MATERIAL FOR THIS TASK:
━━━━━━━━

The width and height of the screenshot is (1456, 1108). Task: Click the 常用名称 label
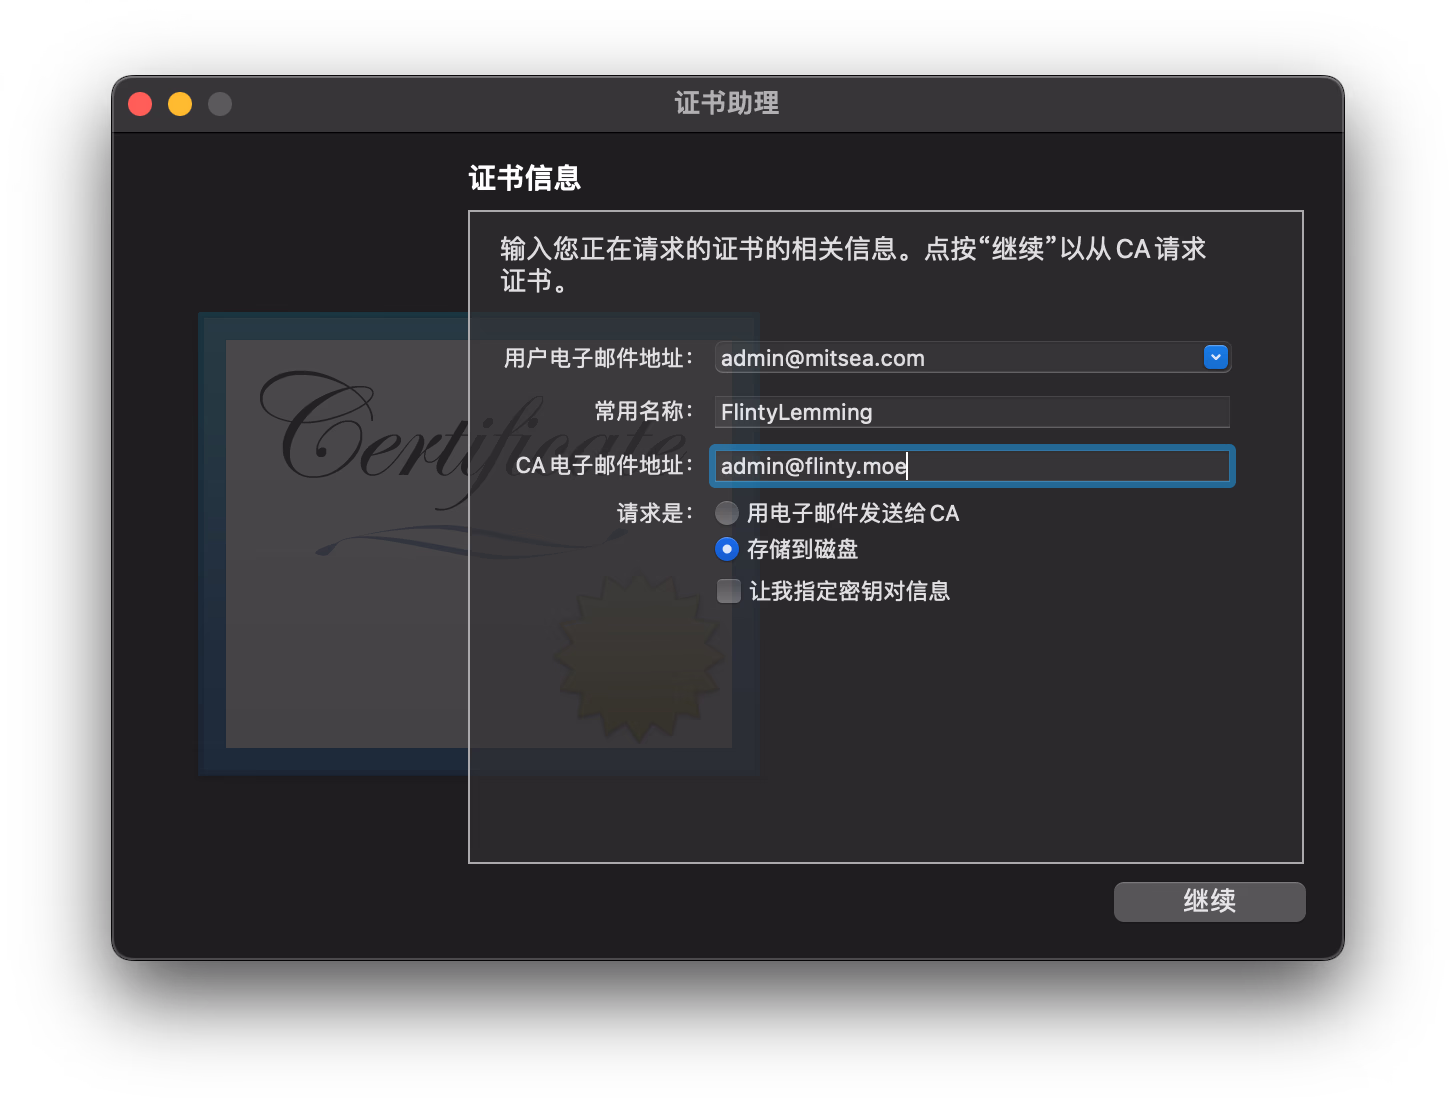(x=642, y=411)
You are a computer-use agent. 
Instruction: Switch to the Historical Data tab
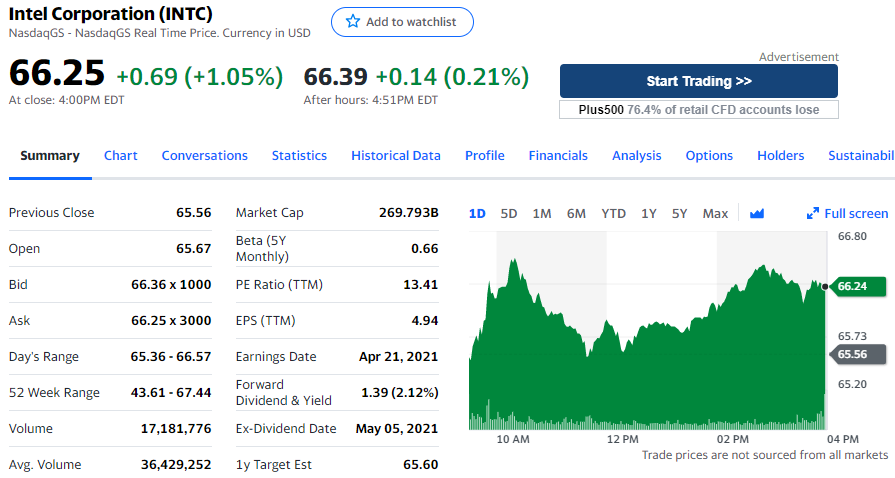point(395,155)
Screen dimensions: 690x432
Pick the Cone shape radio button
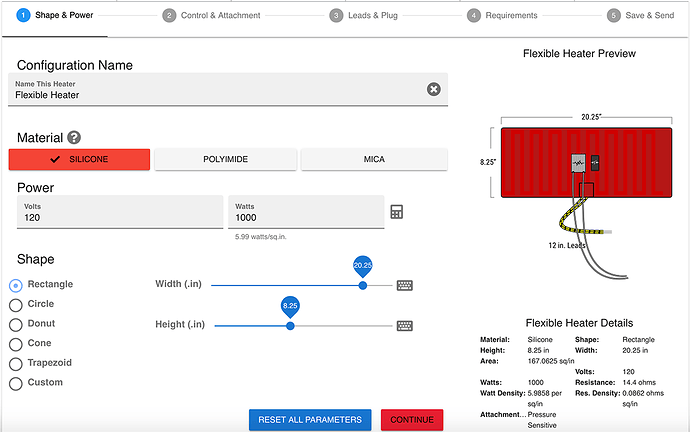tap(16, 343)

━━━━━━━━

ABOUT THIS TASK:
The expected output is every entry above, character for character, with no pictures.

COMPLETED EXERCISE:
The width and height of the screenshot is (1456, 1108). Task: Click the 常用名称 label
(x=642, y=411)
You are a computer-use agent. 
Instruction: Switch to the Historical Data tab
point(395,155)
Screen dimensions: 690x432
Pick the Cone shape radio button
tap(16, 343)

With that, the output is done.